Jeff Baker spent ten years at Poole Court in Leeds where he was awarded a Michelin Star. After the grind of that he had every right to choose the ‘downsize” option and his bistro modern in York is the result.

An odd hybrid of simple food with an odd twist, he has not entirely lost touch with his “cheffy” roots and seems inordinately fond of his foam gun. That being said, it was more hit than miss and proved a good start to a weekend of premeditated over indulgence.

To begin, not counting the most parsimonious bowl of nuts in living memory, we shared two of their “ Grazing Plates” offering a selection of the starters. The highlights being and exceptionally good Whitby crab salad and a small cup of Mulligatawny soup. Less impressive was a plate of overcooked venison strips which were cold and chewy.

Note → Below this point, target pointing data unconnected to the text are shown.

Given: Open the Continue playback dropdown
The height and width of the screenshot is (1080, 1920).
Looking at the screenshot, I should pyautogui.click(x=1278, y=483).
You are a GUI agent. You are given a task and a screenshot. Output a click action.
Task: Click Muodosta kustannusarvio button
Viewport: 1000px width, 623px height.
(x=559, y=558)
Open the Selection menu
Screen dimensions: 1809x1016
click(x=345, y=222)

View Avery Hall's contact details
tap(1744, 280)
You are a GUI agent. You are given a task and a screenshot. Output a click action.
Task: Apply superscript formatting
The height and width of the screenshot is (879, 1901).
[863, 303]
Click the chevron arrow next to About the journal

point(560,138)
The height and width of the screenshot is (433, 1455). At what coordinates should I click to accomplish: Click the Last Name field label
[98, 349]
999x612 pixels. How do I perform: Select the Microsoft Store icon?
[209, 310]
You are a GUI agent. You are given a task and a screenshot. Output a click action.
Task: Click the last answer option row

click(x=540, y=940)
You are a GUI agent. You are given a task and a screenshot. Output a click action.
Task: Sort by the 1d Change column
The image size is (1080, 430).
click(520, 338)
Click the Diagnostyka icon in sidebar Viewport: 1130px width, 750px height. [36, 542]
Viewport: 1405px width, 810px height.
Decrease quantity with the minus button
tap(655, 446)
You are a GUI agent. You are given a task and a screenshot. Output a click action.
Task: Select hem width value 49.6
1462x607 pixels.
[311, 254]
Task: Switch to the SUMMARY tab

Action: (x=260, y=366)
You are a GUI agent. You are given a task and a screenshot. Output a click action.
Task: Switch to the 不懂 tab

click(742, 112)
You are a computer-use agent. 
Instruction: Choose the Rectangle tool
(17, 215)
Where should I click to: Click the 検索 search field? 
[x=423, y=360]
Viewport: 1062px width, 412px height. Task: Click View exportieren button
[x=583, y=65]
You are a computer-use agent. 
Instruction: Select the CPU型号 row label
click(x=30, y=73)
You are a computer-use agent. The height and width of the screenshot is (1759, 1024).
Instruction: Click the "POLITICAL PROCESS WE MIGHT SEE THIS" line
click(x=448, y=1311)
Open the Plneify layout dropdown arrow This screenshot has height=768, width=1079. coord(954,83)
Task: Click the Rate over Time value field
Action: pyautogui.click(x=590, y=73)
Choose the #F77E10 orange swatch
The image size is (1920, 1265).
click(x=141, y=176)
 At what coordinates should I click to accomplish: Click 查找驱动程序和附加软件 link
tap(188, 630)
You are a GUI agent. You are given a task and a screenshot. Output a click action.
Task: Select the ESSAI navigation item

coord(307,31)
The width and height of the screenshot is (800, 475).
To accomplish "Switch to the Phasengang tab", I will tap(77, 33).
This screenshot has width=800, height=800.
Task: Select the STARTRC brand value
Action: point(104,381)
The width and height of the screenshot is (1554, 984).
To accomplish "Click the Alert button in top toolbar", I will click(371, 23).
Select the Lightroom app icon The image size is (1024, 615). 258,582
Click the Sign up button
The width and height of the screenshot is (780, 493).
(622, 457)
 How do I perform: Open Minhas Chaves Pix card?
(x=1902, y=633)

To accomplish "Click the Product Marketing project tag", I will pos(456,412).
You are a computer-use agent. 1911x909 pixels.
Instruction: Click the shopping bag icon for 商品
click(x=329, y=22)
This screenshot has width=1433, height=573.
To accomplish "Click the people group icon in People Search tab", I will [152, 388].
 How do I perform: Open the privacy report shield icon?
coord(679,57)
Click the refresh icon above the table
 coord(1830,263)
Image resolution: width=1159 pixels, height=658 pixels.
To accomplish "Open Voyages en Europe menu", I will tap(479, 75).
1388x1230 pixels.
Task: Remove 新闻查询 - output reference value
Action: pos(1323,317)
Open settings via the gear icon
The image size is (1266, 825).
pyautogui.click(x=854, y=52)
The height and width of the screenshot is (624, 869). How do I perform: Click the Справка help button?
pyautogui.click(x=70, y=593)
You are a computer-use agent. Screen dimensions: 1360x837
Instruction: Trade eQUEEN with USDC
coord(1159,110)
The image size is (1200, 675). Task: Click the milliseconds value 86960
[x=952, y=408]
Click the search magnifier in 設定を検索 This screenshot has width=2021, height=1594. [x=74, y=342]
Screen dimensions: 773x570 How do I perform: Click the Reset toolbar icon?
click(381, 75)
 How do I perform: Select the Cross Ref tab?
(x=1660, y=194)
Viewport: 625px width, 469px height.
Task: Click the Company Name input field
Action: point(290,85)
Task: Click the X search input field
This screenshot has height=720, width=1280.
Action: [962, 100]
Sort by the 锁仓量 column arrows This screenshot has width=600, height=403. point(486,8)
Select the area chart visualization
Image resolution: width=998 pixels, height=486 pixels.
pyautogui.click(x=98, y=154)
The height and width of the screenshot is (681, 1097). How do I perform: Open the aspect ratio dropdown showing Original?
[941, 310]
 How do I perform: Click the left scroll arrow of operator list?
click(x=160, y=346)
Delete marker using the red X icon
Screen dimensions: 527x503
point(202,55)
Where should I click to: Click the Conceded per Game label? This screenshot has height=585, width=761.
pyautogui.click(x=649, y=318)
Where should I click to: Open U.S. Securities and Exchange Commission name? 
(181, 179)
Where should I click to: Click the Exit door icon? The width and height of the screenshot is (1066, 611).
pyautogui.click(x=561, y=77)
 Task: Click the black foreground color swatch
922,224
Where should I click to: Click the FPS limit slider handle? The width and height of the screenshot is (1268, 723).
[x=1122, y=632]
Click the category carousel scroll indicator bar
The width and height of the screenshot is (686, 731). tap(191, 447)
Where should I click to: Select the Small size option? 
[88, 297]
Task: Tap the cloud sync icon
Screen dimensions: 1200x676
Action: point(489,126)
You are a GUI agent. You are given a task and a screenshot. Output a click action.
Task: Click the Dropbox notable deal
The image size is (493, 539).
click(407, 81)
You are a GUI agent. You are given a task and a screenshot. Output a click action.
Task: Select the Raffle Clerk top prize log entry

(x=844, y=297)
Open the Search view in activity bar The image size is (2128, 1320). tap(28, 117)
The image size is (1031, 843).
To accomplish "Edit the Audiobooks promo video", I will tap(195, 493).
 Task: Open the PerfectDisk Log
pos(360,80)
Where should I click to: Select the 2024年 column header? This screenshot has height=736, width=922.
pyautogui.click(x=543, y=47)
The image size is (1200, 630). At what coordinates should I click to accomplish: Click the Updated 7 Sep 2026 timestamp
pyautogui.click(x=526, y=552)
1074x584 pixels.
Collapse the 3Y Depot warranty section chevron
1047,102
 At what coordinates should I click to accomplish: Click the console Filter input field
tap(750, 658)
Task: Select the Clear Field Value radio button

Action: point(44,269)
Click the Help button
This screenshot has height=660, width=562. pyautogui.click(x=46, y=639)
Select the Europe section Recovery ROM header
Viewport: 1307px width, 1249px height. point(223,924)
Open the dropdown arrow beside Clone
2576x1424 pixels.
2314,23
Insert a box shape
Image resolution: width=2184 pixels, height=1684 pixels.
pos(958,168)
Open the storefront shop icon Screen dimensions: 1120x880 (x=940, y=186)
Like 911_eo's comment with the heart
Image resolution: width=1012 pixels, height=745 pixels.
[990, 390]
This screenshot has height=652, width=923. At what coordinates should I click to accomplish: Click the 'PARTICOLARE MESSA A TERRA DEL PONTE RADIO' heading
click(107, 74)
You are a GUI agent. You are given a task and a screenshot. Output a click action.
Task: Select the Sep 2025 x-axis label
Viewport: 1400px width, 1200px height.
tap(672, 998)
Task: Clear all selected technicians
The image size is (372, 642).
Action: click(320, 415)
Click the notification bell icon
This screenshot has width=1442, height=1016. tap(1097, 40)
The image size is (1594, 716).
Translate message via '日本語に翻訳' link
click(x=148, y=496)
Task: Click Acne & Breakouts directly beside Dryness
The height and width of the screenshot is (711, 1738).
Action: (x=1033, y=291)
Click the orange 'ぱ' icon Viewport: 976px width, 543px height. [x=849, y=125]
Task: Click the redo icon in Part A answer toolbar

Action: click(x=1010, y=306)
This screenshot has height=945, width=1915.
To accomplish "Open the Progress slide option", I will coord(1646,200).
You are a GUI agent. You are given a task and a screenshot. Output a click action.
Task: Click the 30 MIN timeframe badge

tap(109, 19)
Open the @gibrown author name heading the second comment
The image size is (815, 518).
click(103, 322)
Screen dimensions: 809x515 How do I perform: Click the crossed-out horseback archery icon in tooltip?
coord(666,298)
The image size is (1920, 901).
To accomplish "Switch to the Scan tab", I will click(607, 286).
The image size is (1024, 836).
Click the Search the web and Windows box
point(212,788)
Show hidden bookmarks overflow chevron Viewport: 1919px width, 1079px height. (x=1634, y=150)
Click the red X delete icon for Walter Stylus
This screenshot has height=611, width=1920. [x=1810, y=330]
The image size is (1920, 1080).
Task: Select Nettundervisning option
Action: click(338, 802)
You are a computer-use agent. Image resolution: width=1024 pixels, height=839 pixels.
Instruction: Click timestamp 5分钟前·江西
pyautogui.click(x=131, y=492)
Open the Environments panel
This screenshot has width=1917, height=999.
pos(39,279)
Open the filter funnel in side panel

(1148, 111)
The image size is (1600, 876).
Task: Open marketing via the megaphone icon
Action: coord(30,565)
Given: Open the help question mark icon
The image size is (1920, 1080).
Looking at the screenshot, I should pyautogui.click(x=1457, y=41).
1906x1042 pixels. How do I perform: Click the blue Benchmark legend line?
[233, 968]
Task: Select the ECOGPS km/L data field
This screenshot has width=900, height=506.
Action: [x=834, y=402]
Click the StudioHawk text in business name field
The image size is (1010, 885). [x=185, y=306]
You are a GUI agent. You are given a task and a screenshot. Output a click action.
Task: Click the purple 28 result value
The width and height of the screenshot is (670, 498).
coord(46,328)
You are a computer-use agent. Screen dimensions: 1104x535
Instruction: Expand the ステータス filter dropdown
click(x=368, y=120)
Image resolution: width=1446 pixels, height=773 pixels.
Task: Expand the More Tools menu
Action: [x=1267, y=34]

After taking the edge off our appetite, we dived into their set lunch menu which, again was more hit than miss. A terrine was suitably chunky and not served fridge fresh which is a good thing and all too rare these days. That being said, Gary’s smoked salmon was really not great. It turned out to be a mousse topped with unnecessary conserve of some fruit or other which totally destroyed any flavour from the fish.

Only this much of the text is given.